To gauge the impact COVID-19’s pandemic and subsequent lockdowns have had on the mental health of the communities in the UK, we must look at the factors that may be influencing the rise in mental health issues and substance use disorders:

  • Financial strain & Job insecurity – Furloughed workers reported an increase in drinking according to the Drinkaware press release – 35% of surveyed workers had increased drinking habits.
  • Relapse, people in addiction recovery are at increased risk of using drugs or alcohol when they are unable to access the normal treatment services they have in the past and previous triggers are exaggerated due to the unprecedented stress of the pandemic.
  • Health Issues – Increased risk of infection from COVID-19 due to substance abuse habits, being diagnosed with COVID-19 or having recovered from an infection.
  • Pre-existing mental health issues that are left untreated or unmedicated due to quarantine and isolation or restricted access to healthcare services
  • Anxiety – addictive substances and behaviours such as alcohol, drugs or gambling, provide temporary relief through activation in the reward centres of the brain
  • Isolation through imposed lockdowns, from friends, family and loved ones
  • Boredom
  • Loneliness
  • Fear

supporting each other

Support groups or mutual aid groups such as Alcoholics Anonymous, Narcotics Anonymous, community and church groups have had to change their support strategies – meetings, where possible, have been offered online to try to keep up a continuation of recovery treatment for people with addictions.
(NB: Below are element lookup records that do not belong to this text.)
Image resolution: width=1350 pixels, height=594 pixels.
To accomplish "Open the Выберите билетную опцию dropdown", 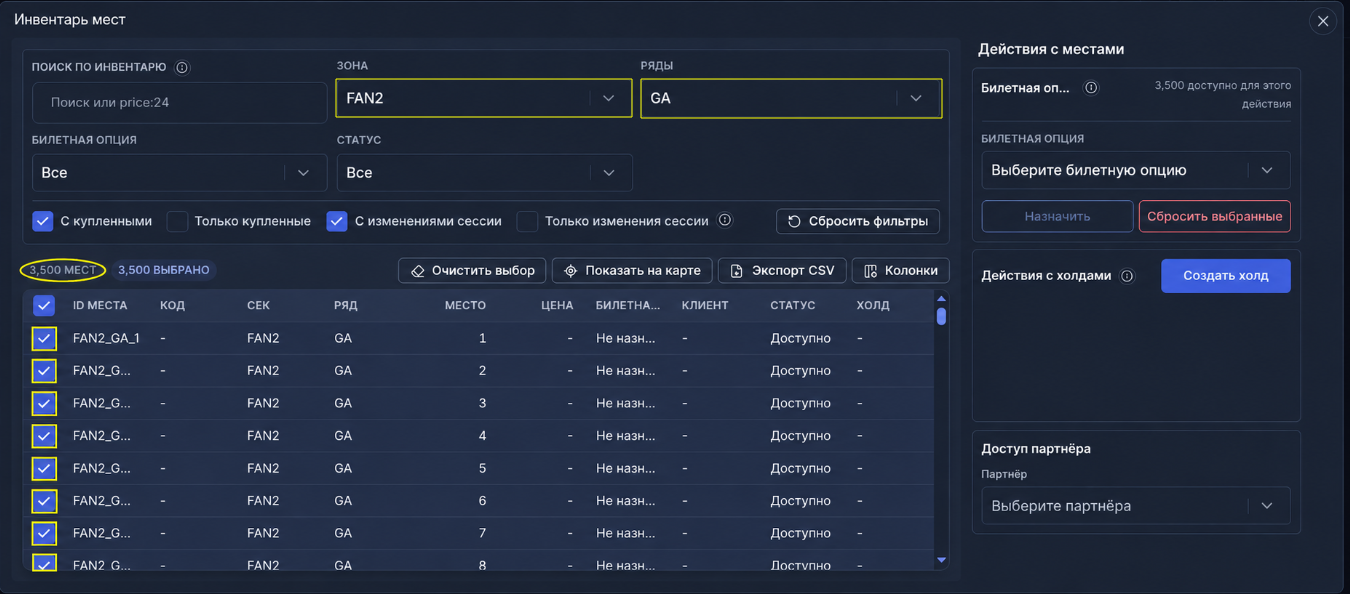I will [x=1136, y=170].
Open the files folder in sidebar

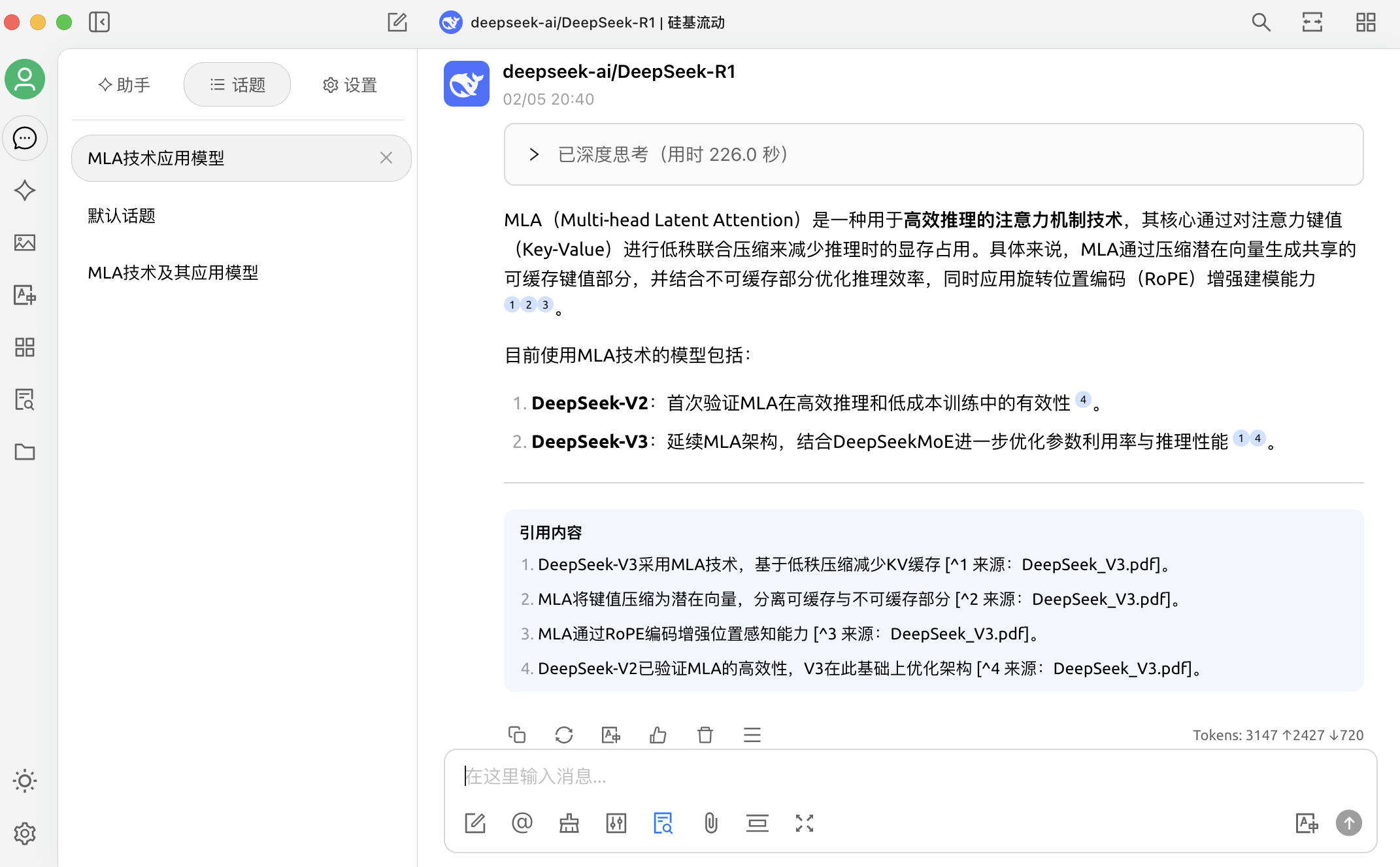(x=25, y=452)
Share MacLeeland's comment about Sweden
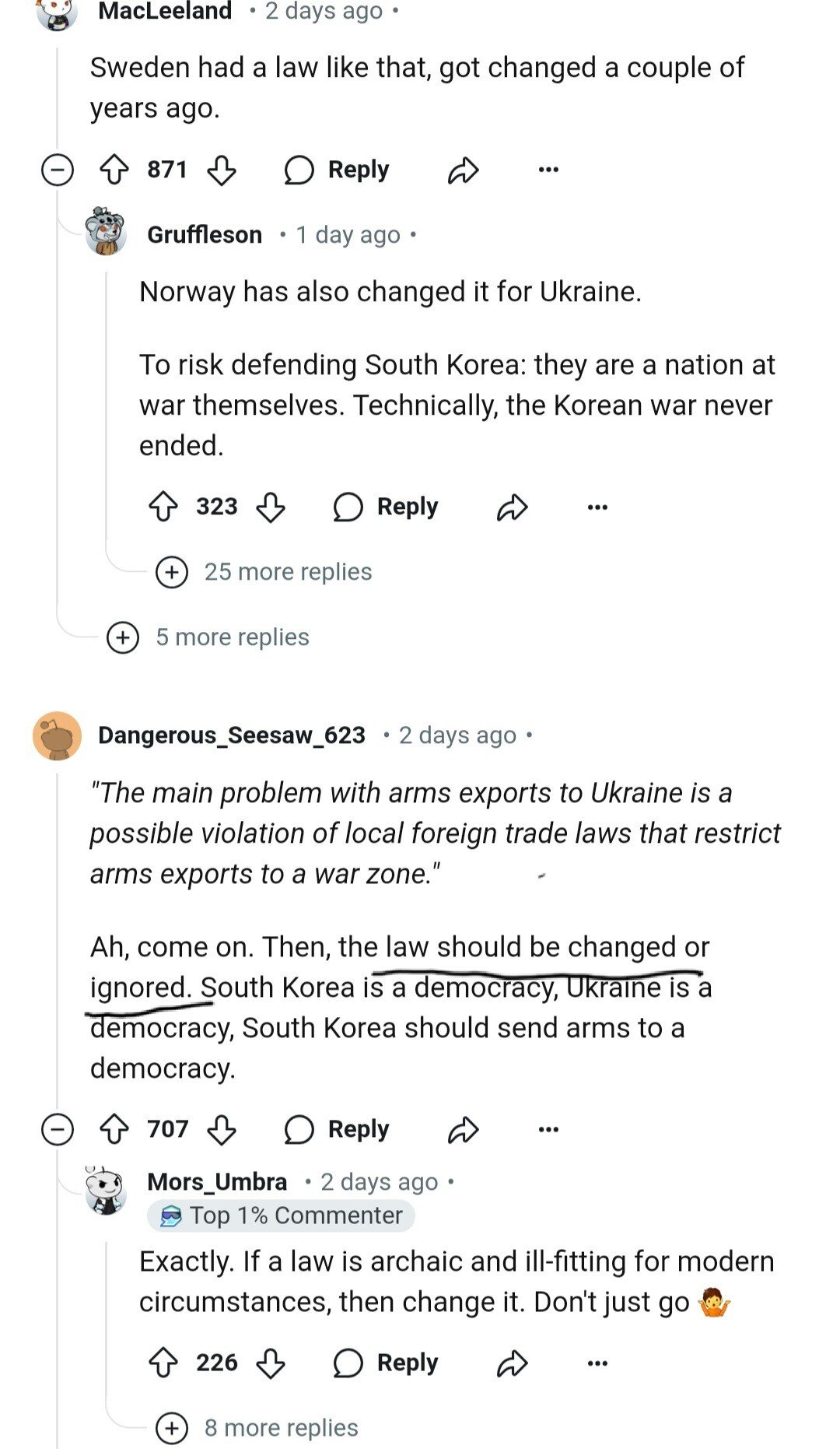840x1449 pixels. [463, 170]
For some people, this has been great but others have found the change difficult and relapse rates have risen in the UK ( &

The COVID-19 pandemic and the enforced lockdowns have shown the otherwise hidden behavioural addictions amongst teens and young adults, isolation, loss of job or schooling, financial burden, stress, depression, anxiety, phobia and lastly availability of plenty of leisure time altogether has provided fertile ground in which behavioural addictions can start growing relentlessly, there has been a marked increase in internet usage, particularly to access pornographic and gaming websites, there has also been an increase in online shopping for non-essentials or pleasure items. (

The long term effects have been hard to determine as the behavioural addictions that have arisen during this pandemic and the three lockdowns in the UK may be felt for years to come, causing a vicious cycle that starts with stress, depression, social isolation, anxiety, excess leisure time with cheap internet leading to a surge of behavioural addictions which in turn results in mood changes, irritability, anxiety and stress only to hold firmly the initiators and sequential ignition of this vicious cascade with lingering aftermath.
If you are concerned about your or a loved ones drinking or substance use habits, we encourage you to

  • Stay connected and reach out to mental health organisations and online support groups.
  • Stay in touch online or over your phone with family and loved ones if in isolation or quarantine
  • Be kind to yourself and your loved ones, remember this is a difficult time for everyone
  • Being stuck at home doesn’t mean that you have to stay behind your computer, on social media, working or gaming constantly etc, build some structure to your life, develop healthy routines and habits.